The invention also provides a monitoring system of the fan on-site state based on the BMC, and a monitoring method of the fan on-site state based on the BMC is applied; the monitoring system comprises a BMC mainboard and a processor arranged on the BMC mainboard; the processor is provided with a plurality of PWM controllers and a plurality of TACH controllers; the PWM controller is used for being connected with the fans in a one-to-one correspondence manner, and the TACH controller is used for being connected with the fans in a one-to-one correspondence manner.

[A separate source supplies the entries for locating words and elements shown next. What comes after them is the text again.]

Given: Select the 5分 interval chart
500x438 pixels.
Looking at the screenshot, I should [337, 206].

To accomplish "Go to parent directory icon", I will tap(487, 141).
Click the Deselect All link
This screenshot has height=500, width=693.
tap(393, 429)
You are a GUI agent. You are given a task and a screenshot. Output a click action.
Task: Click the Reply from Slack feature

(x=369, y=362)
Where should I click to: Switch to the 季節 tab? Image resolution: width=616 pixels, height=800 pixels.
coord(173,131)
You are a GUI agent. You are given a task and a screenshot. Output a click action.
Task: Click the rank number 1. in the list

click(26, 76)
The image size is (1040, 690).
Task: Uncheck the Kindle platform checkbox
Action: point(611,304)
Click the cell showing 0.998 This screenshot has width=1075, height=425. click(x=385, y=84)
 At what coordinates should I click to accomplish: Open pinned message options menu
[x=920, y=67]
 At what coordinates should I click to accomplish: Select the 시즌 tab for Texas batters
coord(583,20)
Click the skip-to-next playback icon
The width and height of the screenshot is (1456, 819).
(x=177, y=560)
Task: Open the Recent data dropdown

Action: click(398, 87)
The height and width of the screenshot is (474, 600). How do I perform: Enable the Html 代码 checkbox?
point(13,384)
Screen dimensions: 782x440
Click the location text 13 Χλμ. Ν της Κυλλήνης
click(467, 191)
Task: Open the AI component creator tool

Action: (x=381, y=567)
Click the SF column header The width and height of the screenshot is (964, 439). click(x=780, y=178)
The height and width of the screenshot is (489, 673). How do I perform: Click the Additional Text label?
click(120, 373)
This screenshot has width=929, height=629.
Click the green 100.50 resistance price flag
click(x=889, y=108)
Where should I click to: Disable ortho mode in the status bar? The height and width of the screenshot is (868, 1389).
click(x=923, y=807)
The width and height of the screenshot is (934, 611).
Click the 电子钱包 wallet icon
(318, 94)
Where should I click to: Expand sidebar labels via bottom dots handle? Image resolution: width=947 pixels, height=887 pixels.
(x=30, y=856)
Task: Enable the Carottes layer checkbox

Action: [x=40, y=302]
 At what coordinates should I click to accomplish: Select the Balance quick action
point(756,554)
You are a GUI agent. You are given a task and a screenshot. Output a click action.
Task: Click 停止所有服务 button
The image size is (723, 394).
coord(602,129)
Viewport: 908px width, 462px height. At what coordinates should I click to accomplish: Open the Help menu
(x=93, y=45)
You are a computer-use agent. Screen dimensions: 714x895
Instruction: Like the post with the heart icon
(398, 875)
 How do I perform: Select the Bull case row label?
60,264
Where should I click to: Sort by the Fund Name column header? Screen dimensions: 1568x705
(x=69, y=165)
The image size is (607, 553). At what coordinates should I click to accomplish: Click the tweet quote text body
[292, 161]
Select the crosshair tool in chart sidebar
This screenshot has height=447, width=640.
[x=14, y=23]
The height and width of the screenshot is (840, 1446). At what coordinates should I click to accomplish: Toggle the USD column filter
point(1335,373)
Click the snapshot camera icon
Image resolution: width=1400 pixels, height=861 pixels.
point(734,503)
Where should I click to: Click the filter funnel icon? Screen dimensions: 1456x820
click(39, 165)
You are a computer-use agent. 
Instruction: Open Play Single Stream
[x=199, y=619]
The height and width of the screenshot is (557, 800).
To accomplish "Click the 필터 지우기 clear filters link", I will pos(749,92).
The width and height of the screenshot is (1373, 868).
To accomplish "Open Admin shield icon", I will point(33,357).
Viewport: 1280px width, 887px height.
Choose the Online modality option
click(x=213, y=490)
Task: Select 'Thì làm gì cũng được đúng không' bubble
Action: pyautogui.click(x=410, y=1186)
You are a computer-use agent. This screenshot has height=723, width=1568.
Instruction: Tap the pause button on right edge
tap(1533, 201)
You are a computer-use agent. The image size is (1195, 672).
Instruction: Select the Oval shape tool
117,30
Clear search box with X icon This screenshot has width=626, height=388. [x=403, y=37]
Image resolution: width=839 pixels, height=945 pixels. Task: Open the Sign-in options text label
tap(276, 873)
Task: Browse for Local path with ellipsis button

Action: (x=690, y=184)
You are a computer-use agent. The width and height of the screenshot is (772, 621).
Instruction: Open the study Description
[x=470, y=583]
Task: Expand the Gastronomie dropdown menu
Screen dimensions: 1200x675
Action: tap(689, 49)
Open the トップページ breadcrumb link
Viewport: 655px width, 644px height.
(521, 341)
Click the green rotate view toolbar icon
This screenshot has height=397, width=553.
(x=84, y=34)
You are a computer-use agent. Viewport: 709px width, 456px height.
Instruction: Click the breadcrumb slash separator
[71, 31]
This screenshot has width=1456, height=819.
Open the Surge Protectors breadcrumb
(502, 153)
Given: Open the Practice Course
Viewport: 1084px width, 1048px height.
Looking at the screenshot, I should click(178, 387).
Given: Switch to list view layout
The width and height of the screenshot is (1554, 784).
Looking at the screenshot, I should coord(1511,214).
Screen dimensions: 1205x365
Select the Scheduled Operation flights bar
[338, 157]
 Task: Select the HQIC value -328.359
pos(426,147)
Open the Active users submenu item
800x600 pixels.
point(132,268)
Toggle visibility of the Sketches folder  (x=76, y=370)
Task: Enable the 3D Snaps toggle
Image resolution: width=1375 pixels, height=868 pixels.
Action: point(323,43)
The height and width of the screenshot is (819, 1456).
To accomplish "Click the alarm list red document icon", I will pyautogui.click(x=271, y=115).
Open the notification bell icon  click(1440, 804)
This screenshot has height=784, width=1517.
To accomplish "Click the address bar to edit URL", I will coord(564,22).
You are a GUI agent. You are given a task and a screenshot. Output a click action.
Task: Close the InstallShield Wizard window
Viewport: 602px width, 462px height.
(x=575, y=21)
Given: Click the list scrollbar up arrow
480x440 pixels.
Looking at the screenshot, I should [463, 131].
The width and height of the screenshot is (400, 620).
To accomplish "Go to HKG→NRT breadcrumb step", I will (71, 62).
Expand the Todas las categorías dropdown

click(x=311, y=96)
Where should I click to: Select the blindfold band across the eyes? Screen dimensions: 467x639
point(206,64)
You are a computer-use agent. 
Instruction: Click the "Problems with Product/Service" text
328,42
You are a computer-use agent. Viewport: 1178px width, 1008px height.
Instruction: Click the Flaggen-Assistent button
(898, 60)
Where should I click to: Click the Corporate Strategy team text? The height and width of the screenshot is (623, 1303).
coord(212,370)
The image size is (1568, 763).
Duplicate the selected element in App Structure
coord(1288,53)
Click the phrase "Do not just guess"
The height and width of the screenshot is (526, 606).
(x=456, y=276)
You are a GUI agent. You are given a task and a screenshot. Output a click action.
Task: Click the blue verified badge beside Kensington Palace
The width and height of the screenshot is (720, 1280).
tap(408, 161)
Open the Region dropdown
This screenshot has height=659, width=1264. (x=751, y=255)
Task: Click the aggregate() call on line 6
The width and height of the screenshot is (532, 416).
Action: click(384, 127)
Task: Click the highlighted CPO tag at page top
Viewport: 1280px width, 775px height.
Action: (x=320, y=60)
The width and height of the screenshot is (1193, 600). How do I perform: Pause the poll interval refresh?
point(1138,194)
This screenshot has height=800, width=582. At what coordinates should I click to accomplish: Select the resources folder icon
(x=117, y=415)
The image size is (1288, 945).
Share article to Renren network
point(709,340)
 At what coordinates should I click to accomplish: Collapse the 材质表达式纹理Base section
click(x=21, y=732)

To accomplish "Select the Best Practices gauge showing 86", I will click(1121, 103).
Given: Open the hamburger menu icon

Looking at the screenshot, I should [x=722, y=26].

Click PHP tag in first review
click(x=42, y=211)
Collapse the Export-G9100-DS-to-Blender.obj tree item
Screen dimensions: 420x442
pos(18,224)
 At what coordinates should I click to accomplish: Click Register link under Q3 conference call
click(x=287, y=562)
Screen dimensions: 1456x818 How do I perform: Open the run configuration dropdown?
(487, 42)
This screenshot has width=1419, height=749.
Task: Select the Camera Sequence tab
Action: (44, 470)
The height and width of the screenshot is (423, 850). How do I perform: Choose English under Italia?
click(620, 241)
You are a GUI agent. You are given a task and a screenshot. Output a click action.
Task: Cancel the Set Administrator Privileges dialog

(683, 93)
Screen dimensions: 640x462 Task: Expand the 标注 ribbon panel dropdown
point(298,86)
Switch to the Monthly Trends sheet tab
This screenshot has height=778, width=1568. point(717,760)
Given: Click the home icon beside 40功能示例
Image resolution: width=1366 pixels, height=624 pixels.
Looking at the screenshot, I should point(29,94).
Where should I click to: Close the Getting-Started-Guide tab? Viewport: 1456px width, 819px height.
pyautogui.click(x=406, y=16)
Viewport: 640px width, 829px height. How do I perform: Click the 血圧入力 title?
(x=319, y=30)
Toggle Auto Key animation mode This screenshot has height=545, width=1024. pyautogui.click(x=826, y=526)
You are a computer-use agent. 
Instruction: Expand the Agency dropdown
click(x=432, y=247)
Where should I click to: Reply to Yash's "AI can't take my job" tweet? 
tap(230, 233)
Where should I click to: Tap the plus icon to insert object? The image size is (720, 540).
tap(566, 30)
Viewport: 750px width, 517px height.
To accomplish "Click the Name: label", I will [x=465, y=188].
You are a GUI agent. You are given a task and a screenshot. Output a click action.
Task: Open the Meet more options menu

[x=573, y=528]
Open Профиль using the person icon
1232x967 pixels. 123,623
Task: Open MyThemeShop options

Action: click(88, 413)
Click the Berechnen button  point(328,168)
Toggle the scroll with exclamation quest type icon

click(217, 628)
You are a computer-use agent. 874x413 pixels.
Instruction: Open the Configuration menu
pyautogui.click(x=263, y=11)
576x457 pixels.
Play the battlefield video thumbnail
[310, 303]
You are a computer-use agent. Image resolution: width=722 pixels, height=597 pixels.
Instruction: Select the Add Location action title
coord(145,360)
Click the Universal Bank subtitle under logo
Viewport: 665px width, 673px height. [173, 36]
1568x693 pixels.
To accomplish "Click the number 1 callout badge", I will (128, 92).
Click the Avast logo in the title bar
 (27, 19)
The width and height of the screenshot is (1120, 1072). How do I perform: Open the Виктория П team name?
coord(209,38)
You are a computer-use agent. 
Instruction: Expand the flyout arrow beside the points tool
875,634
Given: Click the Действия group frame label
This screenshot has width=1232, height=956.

Through the technical scheme, the following beneficial effects can be realized:

the monitoring method of the fan on-site state based on the BMC can timely and accurately detect the fan on-site state; when the fan is specifically used, only a linear relation formula of the duty ratio and the rotating speed corresponding to the fan is needed to be obtained, then a first duty ratio is generated and sent to the fan, then an actual first rotating speed corresponding to the first duty ratio is obtained, then a second duty ratio is generated and sent to the fan, and then an actual second rotating speed corresponding to the second duty ratio is obtained; by comparing the theoretical ratio between the first rotating speed and the second rotating speed with the actual ratio between the first rotating speed and the second rotating speed, whether the fan is in place or not can be judged, namely, when the fan is pulled out or fails, the state change of the pulled out or failed fan can be timely obtained.

Drawings

In order to more clearly illustrate the embodiments of the present invention or the technical solutions in the prior art, the drawings that are required in the embodiments or the description of the prior art will be briefly described, and it is obvious that the drawings in the following description are only some embodiments of the present invention, and other drawings may be obtained according to the structures shown in these drawings without inventive effort for a person skilled in the art.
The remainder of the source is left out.